Ali Baba and the 40 positions

nczempin · Post by **nczempin** » Wed Sep 19, 2007 12:13 pm

bob wrote: And we dance around how many games are needed, quoting statistics that depend on an infinite number of games, or on a few games, or on the phase of the moon. When the only point I started out with was that it takes far more games than most believe to really understand which program is better or which version is better or which programming change is better. And nothing has changed that point at all, we've just wasted a ton of time on side-issues...

Okay, I'll try to ask the question the other way round:
Under what, if any, circumstances would you deem a low, but not too low, number of games (let's say, a gauntlet against 20 engines, match of two against each), to be acceptable? Be as extreme as you like.

Albert Silver · Post by **Albert Silver** » Wed Sep 19, 2007 4:12 pm

nczempin wrote:
bob wrote: And we dance around how many games are needed, quoting statistics that depend on an infinite number of games, or on a few games, or on the phase of the moon. When the only point I started out with was that it takes far more games than most believe to really understand which program is better or which version is better or which programming change is better. And nothing has changed that point at all, we've just wasted a ton of time on side-issues...
Okay, I'll try to ask the question the other way round:
Under what, if any, circumstances would you deem a low, but not too low, number of games (let's say, a gauntlet against 20 engines, match of two against each), to be acceptable? Be as extreme as you like.
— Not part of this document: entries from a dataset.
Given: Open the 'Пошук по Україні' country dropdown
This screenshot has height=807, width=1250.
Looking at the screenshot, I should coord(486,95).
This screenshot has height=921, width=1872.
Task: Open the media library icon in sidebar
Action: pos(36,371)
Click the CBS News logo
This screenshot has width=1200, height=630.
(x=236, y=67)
I suppose it depends on whether you find 2-game matches to be acceptable. I presume it isn't the same position repeated 200 times (100 with each color). The point of a suite like Nunn's is that it creates reproducible equal conditions for each engine without book quality interference. In other words, it tests only the engine. If you allow random opening choices, you are increasing the variance in the results, no?

Albert

bob · Post by **bob** » Wed Sep 19, 2007 4:37 pm

nczempin wrote:
bob wrote: And we dance around how many games are needed, quoting statistics that depend on an infinite number of games, or on a few games, or on the phase of the moon. When the only point I started out with was that it takes far more games than most believe to really understand which program is better or which version is better or which programming change is better. And nothing has changed that point at all, we've just wasted a ton of time on side-issues...
I don't contest your point that "it takes more games than most believe"; I agree that that many are too quick in their judgement.

But not all are, and you seem to have fixated on putting hgm and me in that crowd, and are not open to discussing that perhaps there is a middle ground.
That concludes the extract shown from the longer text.